■ WHAT YOU ARE ASKED TO DO: Look for the word "beside" in the entries below, then copy every line that has it.

[Saved entries]

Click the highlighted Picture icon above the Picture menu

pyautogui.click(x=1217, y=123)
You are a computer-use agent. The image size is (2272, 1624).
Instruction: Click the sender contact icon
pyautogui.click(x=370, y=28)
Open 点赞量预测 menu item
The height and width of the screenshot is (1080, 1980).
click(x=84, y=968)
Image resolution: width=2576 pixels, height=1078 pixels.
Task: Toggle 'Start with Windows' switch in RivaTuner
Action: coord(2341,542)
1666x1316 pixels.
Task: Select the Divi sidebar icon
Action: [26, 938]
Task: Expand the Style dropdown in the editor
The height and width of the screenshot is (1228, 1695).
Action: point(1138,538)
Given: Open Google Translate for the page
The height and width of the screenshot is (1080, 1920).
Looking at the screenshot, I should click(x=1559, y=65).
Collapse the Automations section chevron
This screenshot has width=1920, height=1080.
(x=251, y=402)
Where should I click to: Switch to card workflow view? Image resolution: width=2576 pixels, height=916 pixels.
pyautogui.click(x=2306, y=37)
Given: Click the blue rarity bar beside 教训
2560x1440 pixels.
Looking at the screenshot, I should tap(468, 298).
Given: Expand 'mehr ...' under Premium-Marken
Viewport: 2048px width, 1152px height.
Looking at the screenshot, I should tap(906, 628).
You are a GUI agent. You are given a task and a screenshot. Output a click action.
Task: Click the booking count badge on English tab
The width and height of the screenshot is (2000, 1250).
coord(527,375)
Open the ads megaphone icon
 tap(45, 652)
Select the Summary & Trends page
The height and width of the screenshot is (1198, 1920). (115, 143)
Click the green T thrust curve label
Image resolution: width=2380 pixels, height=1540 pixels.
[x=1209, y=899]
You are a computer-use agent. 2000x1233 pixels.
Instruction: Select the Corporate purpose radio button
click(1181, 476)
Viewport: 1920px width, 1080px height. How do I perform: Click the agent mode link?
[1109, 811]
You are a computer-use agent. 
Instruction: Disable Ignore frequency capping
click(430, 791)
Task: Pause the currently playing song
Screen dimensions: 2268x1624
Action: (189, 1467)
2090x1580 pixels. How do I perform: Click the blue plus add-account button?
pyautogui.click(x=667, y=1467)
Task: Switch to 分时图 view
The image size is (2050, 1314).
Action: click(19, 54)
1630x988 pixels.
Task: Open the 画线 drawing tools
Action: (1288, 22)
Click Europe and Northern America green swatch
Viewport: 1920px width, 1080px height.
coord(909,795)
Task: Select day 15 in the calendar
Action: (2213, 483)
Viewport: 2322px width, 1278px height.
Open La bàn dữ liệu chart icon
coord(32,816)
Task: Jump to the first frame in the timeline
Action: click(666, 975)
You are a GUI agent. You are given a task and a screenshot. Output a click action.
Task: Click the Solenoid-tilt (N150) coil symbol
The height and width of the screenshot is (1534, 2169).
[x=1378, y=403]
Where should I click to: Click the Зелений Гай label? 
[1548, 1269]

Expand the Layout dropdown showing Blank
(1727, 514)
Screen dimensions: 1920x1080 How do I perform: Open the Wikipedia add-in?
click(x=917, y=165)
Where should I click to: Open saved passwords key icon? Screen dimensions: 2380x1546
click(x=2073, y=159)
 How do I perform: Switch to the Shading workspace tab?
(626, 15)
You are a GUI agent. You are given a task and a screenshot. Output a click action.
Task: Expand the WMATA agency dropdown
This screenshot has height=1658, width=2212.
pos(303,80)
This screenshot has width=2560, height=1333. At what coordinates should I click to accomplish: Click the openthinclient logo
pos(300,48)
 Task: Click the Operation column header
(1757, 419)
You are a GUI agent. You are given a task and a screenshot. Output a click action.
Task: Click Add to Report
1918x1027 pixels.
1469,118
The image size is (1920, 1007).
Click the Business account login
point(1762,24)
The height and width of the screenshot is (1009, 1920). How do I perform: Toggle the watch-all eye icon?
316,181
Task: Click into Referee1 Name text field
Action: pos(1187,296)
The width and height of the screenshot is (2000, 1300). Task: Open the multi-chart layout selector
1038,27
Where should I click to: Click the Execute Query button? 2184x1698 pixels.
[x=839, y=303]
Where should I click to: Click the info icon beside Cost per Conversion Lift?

■ EXERCISE SOLUTION:
Given: Click the blue rarity bar beside 教训
Where should I click to: Click the info icon beside Cost per Conversion Lift?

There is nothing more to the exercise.